Tandis que Valentin s’acclimate à l’altitude et aux conditions de sa vie Kenyane pour 3 semaines, je vous propose un gros plan sur Iten devenue une destination culte pour l’entraînement en altitude au contact des meilleurs coureurs du monde. L’histoire des camps d’entraînement remonte à près de 50 ans. Peu avant les Jeux Olympiques de Mexico, quelques militaires kenyans, étaient envoyés en altitude avec pour consigne : « vous êtes des soldats, vous êtes nos ambassadeurs, vous devez vaincre ». La formule moderne des camps d’entraînement remonte quant à elle au milieu des années 90. Les premiers coureurs européens osent ce grand voyage. Ce sont des baroudeurs, des aventuriers. Ils ne craignent pas cette route montagneuse et ses embûches pour rejoindre Nyahururu où est implanté le camp de Moses Kiptanui.

Ils ne redoutent pas de dormir à la dure dans de modestes hôtels où les repas sont frugaux à base d’ugali et de chapatis.
Des centres d’entraînement de ce genre, vont alors se former, Eldama Ravine, Kabarnet, Kapsabet, Ngong, Eldoret, Iten, beaucoup créés par des athlètes retraités, investissant dans des sortes de motels à la kenyane.
Aujourd’hui, la place forte de l’entraînement d’altitude au Kenya, c’est Iten. Là aussi, un premier centre fut installé début des années 2000. Rien de plus qu’un hôtel où l’eau chaude coule au robinet et où la salade de crudités peut se manger sans risque de tourista.

Ce gros bourg situé à 20 kilomètres d’Eldoret abrite également la célèbre école où Brother Colms a déniché et formé tant et tant de coureurs dont le plus doué d’entre eux n’est autre que David Rudisha, le recordman du monde du 800 mètres.
Valentin lui a choisi le lieu proposé par Lornah Kiplagat, qui a remporté 4 titres mondiaux dans sa carrière.

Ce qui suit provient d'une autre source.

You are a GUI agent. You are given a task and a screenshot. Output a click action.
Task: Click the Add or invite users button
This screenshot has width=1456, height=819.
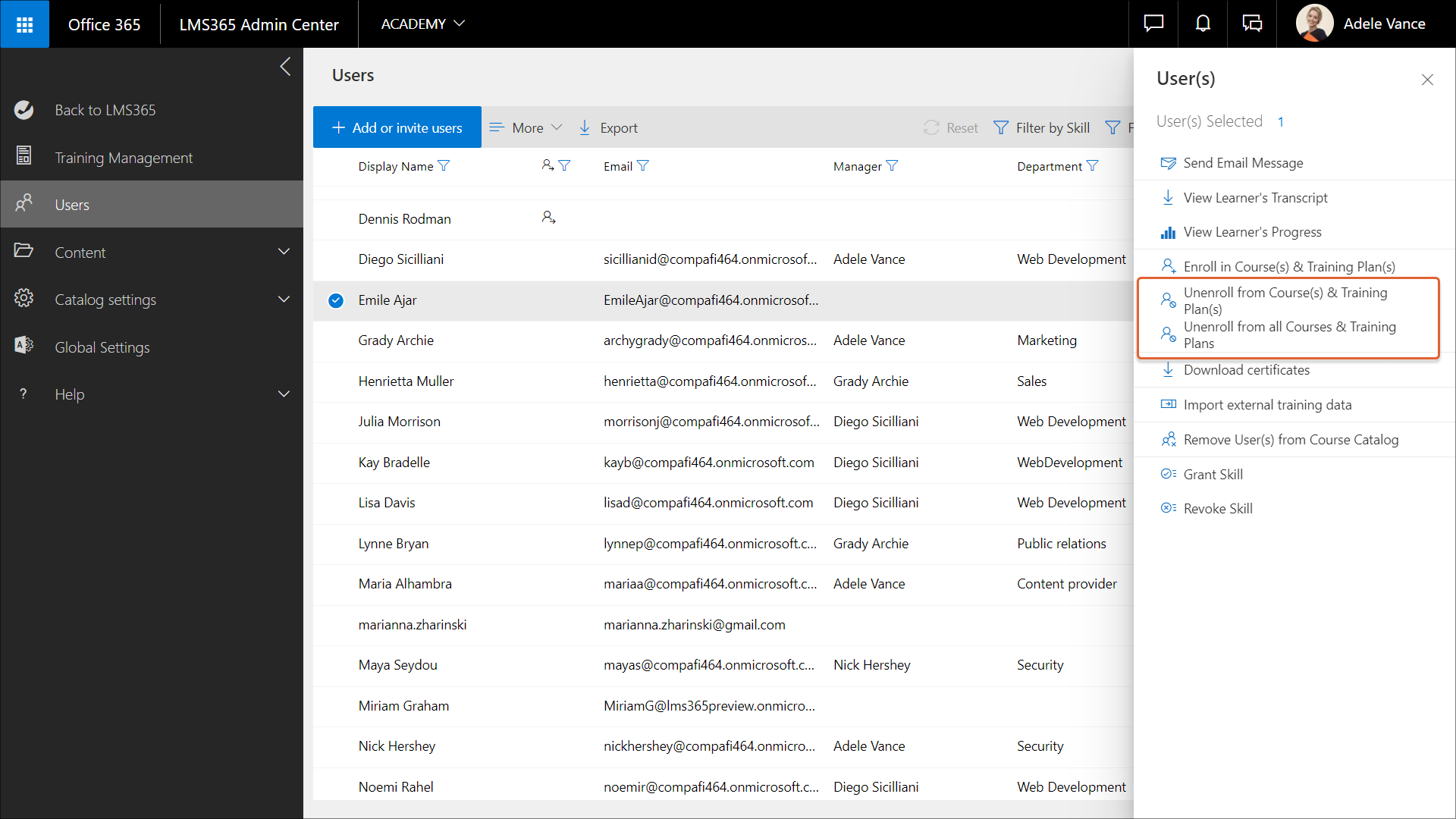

Les conditions d’accueil se sont largement améliorées. Des coureurs y ont investi une partie de leur gain, une économie de la course à pied s’y est développée, et le dernier gros investissement est justement le centre de Lornah, un vrai centre aux normes occidentales avec piscine et piste en tartan.

Mais, entreprendre un tel voyage reste une aventure. Car c’est un choc de franchir la grande arche qui barre la route d’Eldoret et qui vous souhaite le welcome.

Voyage initiatique, un stage à Iten, c’est espérer trouver l’inspiration. Rien ne remplace ce contact charnel avec la terre, avec ces hommes et femmes que l’on croise dans le froid des petits matins. Les mêmes que l’on retrouve sur la vieille piste d’Iten à enchaîner des séries meurtrières.

Les descendants de David Rudisha ou d’Asbel Kiprop, de ceux capables d’approcher les 2h 02’ au marathon. C’est oser mettre un pied dans leur ombre, à l’école de l’endurance. C’est échanger une simple poignée de main, plus encore c’est désirer partager un verre de thé si sucré que les coureurs kenyans affectionnent tant.

Un stage à Iten, Il faut en retenir l’essentiel, l’ouverture sur les autres. Pour mieux se comprendre et mieux s’accepter.